DATA IN THIS EXERCISE >>

———

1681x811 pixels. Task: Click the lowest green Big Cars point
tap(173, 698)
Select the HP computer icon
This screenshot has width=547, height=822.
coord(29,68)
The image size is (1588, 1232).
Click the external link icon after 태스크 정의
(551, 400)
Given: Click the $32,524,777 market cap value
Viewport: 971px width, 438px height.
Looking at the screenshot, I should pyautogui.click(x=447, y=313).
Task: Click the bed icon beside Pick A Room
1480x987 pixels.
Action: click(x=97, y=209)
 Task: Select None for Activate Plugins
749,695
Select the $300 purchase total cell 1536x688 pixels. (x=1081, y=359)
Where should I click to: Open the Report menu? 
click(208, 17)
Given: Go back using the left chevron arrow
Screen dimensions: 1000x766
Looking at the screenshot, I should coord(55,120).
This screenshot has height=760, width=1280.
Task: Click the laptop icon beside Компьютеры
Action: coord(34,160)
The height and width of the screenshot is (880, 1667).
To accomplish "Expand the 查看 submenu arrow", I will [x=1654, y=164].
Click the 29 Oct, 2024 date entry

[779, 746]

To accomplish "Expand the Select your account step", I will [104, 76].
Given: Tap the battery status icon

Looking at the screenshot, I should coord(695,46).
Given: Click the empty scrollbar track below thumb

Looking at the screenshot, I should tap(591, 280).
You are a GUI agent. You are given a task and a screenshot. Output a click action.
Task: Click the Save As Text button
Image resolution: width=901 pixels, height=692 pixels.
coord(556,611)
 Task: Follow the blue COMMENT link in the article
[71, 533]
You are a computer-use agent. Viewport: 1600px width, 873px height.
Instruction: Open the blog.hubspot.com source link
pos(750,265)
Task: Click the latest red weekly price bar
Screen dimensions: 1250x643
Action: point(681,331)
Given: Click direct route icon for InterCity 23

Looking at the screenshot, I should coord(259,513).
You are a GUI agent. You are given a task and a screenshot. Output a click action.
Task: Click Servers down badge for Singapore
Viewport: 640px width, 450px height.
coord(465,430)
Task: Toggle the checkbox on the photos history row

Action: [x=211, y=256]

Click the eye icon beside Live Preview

———

GOAL OF THE EXERCISE >> Gather all lines with the string "Expand" from the data.

ANSWER BELOW >>
To accomplish "Expand the 查看 submenu arrow", I will [x=1654, y=164].
To accomplish "Expand the Select your account step", I will [104, 76].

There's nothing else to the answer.